Prebiotics and Probiotics

If the terms prebiotic and probiotic sound familiar, it is because there has been an increasing interest in their use for our canine companions. More
research is being done to show the beneficial effects of these products which can be found in the form of supplements, over the counter foods,
and therapeutic diets. Prebiotics and probiotics have usefulness in aiding the health of the gastrointestinal tract by promoting or providing good
bacteria in the gastrointestinal environment.

Keeping the gastrointestinal tract healthy is important for preventative health and to aid in certain conditions. The intestines are thought to be
the largest immune system of the body, about 60-70% of the total system. Therefore, it is important to maintain a healthy balance of bacteria in
the intestines which protects the lining. The lining or mucosa, helps to keep the unfavorable bacteria from entering the body, allows proper nutrient
absorption, and affects the immune system as it is exposed to everything that is taken in through the mouth.

Probiotics are live beneficial bacteria that when ingested at a therapeutic level benefit the pet’s bacterial flora in the gastrointestinal
tract. The three main types of good bacteria are enterococcus, bifidobacterium, and lactobacilus species. Uses for probiotic supplements may include:
conditions where there is a bacterial imbalance, a need to enhance the intestines’ bacterial condition, or an inflammatory related state.

The most common example where probiotics would be beneficial is for diarrhea conditions. Diarrheas can be caused by bacterial infections, stress from
travelling, boarding, or other emotional strain. Animals on antibiotics or experiencing a diet change, either on purpose or by indiscretion, may
affect the bacterial flora and cause diarrhea.
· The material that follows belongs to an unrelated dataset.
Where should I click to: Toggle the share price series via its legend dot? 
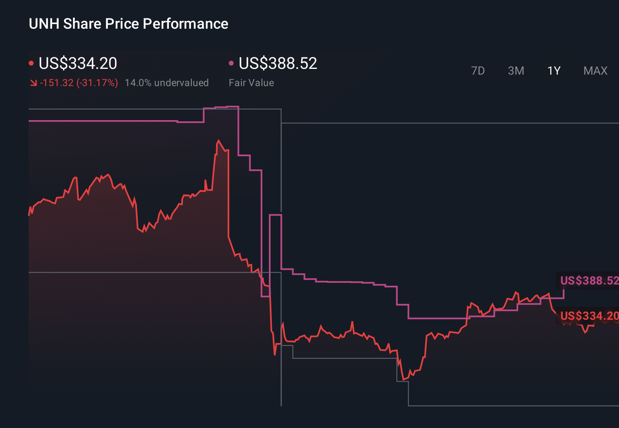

Dogs on probiotics benefit by typically experiencing a reduction in the duration of diarrhea. Another
use for probiotics is for the weaning puppy. The infusion of beneficial bacteria will improve the intestinal health and support the immune system
sooner, decreasing illness and improving stool quality while transitioning to a solid diet. Other studies are showing benefits for conditions involving
the immune system and allergies.

Prebiotics are generally found as a fiber source in the diet. These are complex carbohydrates that are non-digestible by the dog but are fermented
in the intestines by good bacteria. The bacteria then uses the by-products of fermentation as a food source to further the growth of the beneficial
bacteria or the probiotics.

A common source of these carbohydrates are beet and chicory root. Commercial foods have begun to incorporate prebiotics into their
diets to enhance the probiotic bacteria populations already in the gastrointestinal tract. Look for these fibers and prebiotics on the ingredient
list or marketed as containing fructooligosaccharides (FOS) or mannanoligosaccharides (MOS) (See example in photo on right.)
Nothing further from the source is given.